··· Data provided

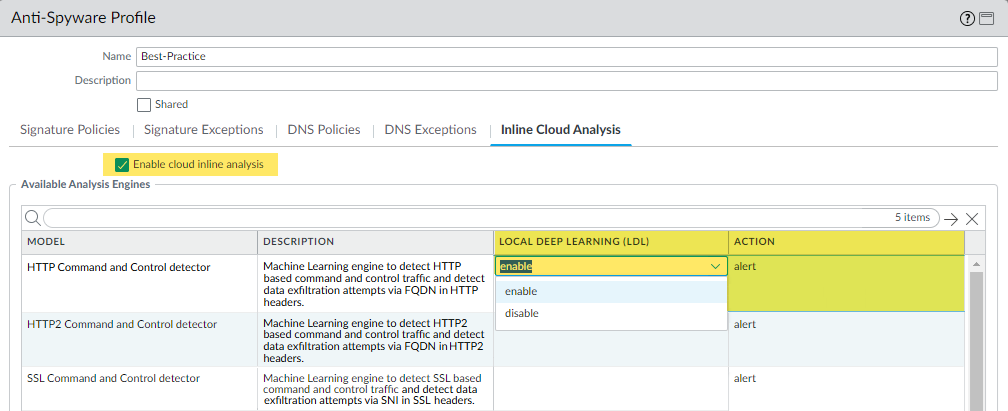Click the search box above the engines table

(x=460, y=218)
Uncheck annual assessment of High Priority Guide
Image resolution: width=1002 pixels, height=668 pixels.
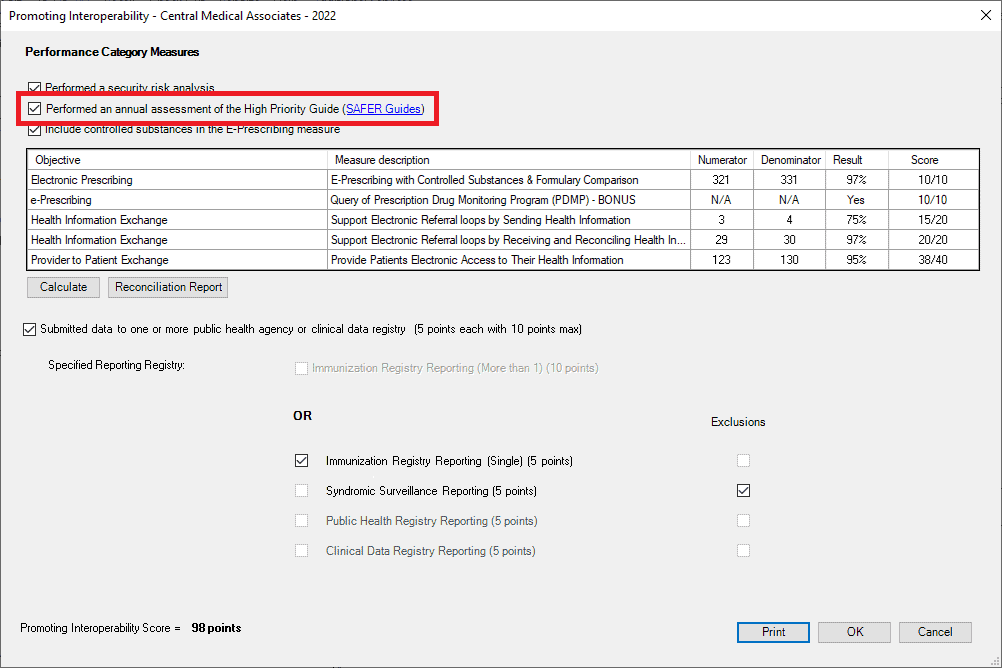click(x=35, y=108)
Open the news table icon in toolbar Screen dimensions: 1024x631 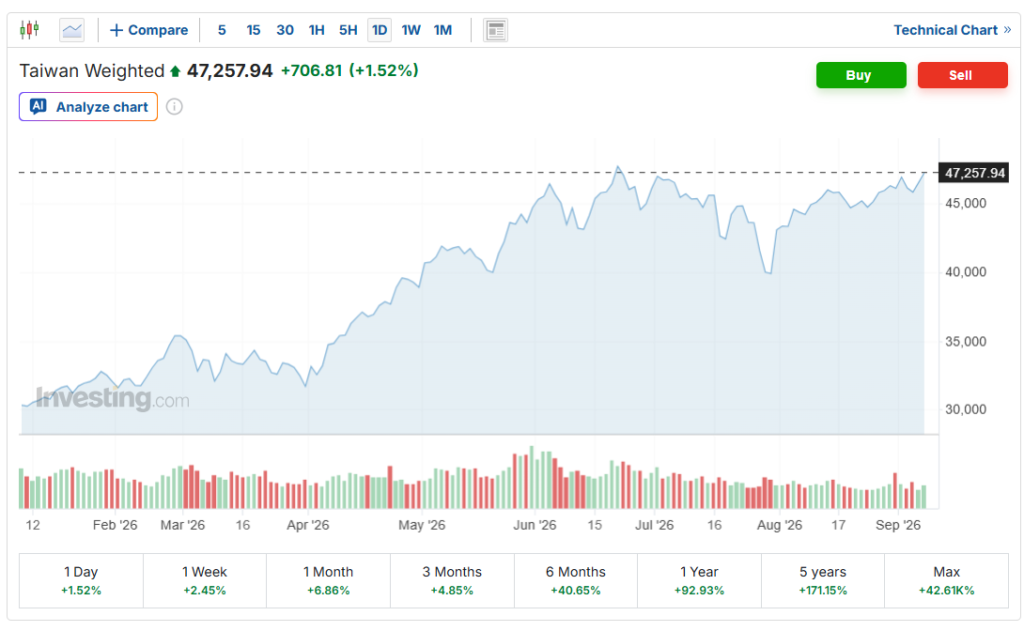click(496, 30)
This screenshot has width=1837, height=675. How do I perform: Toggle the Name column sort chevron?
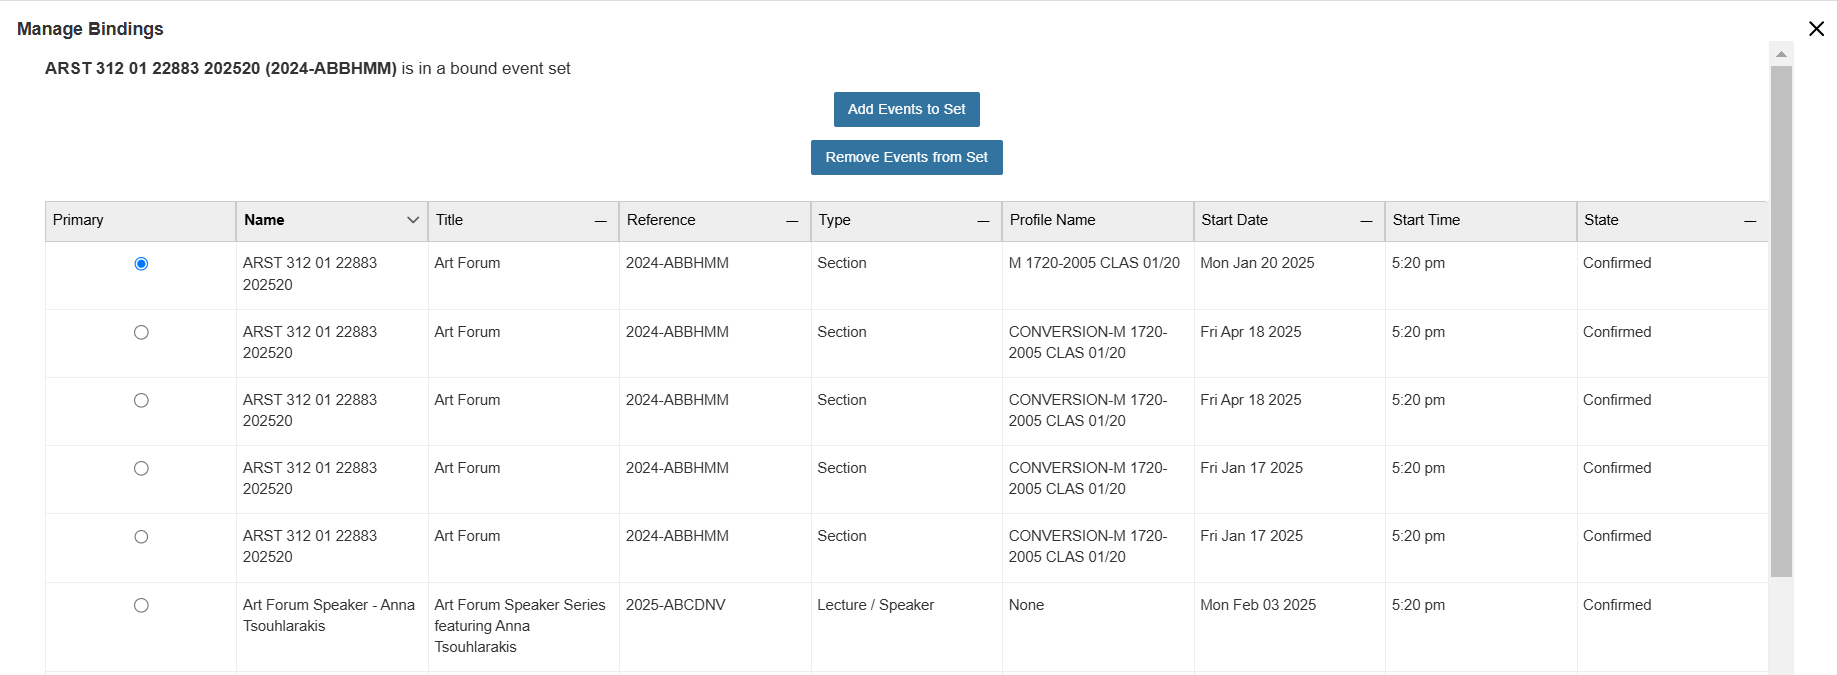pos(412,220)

······

> _Activity_
Exactly as written, reproduce the lines from the one containing "This screenshot has" through the last line of the entries above, and leave every picture out.

> _Task response_
This screenshot has width=1837, height=675. How do I perform: Toggle the Name column sort chevron?
pos(412,220)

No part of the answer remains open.